Yo ya estaba preparado, hacía rato que mi madre me había lavado, peinado, perfumado y vestido de limpio. Cuando oía sus pasos subir las escaleras corría hasta la puerta para echarme en sus brazos, entonces me levantaba hacia lo alto y yo sentía un vértigo repentino, pero no me asustaba, porque sabía que a la caída me esperaban sus manos fuertes que me mantenían unos segundos en el aire, antes de cogerme en brazos y abrazarme.

Después buscaba a mi madre a la cocina, y yo, apoyado en el quicio de la puerta, les veía besarse. Luego se lavaba, se cambiaba de ropa y tomándome de la mano salíamos a la calle en dirección a la barbería de mi abuelo. Así todas las tardes, en una rutina placentera que yo no quería que se acabase nunca, porque durante aquellos momentos mi padre era solo para mí y para nadie más.

Sentado en el caballo de madera que mi abuelo tenía en la barbería, y que utilizaba para cortarles el pelo a los niños, observaba embelesado como mi abuelo le afeitaba, divertido mientras le enjabonaba la cara con la brocha, temeroso y con la respiración entrecortada cuando le pasaba la navaja por la cara, siempre con mucho cuidado, llevándose con la hoja afilada capas de espuma blanca. Más tarde, el aroma a menta de la loción saturaba el aire, yo lo aspiraba con fuerza porque me refrescaba el interior de la nariz, y eso me gustaba.

De regreso a casa, parábamos en un bar, “Revertito”. Allí se tomaba mi padre un vino, saludaba a los amigos y charlaban de futbol mientras yo recogía del suelo las chapas de las botellas y me llenaba los bolsillos con ellas, chapas que luego guardaba en una caja de madera junto con otras cosas sin valor, pero que eran mi tesoro.

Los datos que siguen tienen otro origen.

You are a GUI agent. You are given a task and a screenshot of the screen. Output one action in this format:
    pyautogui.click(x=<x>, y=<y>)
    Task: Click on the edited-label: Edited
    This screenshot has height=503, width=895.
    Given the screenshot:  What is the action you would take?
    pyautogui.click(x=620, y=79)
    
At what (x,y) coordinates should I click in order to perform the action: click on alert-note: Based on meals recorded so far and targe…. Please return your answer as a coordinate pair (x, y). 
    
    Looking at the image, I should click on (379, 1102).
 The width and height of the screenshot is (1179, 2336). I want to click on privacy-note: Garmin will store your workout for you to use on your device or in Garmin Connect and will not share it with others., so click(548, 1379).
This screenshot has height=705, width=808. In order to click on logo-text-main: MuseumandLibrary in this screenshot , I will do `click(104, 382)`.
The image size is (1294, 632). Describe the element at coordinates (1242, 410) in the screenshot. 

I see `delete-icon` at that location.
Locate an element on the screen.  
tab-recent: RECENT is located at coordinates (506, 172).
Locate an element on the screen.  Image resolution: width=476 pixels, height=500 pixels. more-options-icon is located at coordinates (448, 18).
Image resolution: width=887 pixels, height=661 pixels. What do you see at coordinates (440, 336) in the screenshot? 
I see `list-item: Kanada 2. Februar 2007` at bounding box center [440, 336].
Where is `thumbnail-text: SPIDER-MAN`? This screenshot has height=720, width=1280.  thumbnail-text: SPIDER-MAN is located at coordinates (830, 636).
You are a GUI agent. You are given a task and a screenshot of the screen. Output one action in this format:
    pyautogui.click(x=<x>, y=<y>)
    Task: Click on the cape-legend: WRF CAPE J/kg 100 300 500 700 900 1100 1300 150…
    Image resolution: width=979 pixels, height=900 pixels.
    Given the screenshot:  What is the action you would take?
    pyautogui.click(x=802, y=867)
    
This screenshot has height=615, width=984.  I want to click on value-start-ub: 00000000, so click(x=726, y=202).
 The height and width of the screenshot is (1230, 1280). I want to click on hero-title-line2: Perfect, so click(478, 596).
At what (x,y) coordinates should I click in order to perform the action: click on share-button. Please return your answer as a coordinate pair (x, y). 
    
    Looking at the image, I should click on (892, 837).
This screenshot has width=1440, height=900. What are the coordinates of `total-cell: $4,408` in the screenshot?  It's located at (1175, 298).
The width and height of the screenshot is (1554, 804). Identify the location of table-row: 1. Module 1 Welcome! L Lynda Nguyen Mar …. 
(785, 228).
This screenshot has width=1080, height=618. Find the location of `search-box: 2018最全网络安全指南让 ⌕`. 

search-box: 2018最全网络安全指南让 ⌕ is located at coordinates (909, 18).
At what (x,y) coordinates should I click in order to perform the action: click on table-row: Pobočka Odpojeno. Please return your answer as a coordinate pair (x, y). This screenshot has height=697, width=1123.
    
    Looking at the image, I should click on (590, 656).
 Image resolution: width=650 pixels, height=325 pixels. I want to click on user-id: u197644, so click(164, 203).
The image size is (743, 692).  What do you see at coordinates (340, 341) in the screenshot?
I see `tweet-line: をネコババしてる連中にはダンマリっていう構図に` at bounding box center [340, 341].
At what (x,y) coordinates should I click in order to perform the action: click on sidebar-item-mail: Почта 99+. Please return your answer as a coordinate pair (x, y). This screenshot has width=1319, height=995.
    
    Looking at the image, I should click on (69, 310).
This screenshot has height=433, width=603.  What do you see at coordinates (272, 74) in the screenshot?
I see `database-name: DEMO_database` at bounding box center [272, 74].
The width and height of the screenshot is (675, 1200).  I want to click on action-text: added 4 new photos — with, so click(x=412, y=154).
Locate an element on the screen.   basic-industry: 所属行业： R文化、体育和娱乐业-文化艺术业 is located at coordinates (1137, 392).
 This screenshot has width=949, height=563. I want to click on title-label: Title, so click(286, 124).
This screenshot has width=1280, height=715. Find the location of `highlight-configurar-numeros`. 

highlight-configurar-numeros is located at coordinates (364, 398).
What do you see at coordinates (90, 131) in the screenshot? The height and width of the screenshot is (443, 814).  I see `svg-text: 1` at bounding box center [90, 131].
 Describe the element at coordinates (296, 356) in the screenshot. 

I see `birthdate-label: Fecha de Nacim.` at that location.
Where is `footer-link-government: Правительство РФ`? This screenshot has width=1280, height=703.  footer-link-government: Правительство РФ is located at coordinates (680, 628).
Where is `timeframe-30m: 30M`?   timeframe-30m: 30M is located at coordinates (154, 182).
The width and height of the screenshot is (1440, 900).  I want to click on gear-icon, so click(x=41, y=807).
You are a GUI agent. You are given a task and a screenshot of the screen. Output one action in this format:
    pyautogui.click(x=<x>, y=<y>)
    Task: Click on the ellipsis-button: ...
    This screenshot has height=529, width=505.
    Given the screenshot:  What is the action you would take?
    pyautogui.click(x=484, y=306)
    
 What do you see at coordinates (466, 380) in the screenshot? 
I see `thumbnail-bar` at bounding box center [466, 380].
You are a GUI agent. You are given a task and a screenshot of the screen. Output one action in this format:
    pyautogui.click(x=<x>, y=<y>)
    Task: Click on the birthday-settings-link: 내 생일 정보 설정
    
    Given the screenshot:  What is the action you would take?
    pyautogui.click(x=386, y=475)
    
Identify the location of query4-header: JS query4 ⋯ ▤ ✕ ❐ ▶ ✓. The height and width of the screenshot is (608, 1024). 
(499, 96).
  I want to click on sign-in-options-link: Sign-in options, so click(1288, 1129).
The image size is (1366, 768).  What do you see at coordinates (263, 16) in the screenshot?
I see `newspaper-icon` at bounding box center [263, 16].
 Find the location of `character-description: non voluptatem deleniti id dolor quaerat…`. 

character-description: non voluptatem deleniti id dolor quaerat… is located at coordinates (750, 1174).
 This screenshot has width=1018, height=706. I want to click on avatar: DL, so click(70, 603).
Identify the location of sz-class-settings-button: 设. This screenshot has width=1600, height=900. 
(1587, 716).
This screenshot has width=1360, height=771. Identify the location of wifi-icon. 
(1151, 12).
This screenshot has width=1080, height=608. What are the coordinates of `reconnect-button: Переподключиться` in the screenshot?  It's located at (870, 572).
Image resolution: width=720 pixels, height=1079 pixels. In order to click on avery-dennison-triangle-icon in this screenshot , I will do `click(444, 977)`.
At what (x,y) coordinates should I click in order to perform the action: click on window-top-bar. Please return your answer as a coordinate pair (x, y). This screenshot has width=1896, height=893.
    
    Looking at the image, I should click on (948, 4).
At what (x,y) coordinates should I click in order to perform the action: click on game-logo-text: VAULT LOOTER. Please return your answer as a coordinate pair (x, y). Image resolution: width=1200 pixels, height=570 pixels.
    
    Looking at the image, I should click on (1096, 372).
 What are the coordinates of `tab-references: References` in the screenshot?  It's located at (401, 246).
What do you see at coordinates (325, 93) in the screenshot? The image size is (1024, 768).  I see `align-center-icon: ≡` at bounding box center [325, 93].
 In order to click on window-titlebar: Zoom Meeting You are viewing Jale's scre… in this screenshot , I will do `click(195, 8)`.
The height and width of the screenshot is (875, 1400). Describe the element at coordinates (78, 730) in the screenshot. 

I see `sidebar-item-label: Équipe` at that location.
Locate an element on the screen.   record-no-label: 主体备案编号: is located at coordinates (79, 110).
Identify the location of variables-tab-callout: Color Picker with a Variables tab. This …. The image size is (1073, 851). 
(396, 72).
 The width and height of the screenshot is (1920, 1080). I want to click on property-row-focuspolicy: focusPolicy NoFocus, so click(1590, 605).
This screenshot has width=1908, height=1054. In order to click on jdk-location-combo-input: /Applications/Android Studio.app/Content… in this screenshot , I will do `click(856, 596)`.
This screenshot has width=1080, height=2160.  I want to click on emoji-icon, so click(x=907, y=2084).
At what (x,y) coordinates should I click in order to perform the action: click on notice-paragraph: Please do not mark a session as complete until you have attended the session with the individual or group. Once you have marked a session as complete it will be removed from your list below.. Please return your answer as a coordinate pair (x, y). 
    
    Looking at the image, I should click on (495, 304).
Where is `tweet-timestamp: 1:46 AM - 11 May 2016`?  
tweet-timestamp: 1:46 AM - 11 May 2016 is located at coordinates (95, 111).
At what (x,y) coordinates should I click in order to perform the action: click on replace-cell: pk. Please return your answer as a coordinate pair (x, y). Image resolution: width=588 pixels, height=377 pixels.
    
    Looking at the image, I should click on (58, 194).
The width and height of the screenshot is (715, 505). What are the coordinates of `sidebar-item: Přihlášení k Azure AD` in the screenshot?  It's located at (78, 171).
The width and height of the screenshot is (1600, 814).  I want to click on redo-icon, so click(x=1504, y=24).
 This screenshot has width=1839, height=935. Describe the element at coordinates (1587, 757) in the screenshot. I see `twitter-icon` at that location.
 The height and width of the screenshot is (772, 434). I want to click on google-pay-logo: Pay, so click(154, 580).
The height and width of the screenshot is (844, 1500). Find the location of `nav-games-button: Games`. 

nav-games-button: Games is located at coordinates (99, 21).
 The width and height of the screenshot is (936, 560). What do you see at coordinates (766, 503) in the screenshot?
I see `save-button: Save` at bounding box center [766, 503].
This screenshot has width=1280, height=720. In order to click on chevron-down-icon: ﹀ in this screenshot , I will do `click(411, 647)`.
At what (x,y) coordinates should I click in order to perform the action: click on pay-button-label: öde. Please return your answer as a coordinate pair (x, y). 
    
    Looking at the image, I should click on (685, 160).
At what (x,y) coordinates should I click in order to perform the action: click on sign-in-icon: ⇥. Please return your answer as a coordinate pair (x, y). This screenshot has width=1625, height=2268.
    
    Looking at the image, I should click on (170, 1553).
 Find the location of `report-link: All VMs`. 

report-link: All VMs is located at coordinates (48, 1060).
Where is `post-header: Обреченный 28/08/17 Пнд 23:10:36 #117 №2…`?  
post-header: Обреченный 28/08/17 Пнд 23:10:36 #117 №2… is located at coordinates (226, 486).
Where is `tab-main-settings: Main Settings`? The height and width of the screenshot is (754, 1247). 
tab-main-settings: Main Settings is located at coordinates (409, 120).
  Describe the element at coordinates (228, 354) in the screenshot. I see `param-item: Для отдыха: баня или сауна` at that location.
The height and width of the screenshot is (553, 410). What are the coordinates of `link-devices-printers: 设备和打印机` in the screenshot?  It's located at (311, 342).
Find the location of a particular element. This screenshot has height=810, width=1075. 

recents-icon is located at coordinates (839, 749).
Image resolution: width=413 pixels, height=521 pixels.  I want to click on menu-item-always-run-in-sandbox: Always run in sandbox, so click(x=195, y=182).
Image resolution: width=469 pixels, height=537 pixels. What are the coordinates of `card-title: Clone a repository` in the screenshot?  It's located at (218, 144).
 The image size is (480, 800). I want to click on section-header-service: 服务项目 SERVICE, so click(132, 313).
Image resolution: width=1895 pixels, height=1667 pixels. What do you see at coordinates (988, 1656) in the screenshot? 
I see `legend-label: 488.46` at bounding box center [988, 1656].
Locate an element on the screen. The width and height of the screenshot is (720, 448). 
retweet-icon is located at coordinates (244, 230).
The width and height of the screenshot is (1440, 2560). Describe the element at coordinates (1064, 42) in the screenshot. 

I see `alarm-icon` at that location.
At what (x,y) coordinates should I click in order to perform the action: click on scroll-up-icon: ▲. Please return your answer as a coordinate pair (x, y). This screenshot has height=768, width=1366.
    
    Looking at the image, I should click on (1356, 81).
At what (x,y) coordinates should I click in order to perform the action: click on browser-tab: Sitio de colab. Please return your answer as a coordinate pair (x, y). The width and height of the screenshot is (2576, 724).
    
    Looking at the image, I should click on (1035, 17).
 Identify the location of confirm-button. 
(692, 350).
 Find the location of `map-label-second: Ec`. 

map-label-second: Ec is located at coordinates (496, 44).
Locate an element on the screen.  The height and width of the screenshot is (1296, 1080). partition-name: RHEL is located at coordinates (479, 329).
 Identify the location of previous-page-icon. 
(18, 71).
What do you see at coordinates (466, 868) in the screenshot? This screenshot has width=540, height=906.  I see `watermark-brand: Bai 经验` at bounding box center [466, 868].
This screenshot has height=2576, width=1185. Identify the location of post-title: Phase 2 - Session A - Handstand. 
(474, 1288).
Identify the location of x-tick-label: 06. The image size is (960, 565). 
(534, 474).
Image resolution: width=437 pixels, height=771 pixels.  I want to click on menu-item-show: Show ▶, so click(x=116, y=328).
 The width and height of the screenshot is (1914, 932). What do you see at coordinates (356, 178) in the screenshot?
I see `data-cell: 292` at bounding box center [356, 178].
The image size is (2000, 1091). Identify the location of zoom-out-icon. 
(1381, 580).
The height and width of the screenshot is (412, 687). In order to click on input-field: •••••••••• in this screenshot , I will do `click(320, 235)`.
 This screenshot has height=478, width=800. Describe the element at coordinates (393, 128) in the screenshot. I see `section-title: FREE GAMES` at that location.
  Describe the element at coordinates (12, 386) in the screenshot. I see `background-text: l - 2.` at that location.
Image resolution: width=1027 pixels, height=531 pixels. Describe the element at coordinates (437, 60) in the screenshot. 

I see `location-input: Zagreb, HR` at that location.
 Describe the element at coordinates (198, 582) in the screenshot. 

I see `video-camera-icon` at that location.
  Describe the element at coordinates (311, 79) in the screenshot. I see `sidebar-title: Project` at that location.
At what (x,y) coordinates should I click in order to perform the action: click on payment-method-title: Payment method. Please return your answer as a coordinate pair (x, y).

Cuando llegábamos a casa mi madre tenía la cena preparada. Al terminar de cenar era mi padre quien me llevaba hasta la cama, después de arroparme, se sentaba en el borde y me contaba historias de cuando era pequeño y vivían en Jimena, o de cuando hizo la mili. Cualquier cosa que él me contara me valía. Oyendo su voz, me vencía el sueño.

Así fueron pasando los días, y los meses, y los años. Y crecí al abrigo de ese hombre bueno y su universo hasta que un día dejé de oír su voz, que aún hoy, después de treinta años, sigo echando de menos.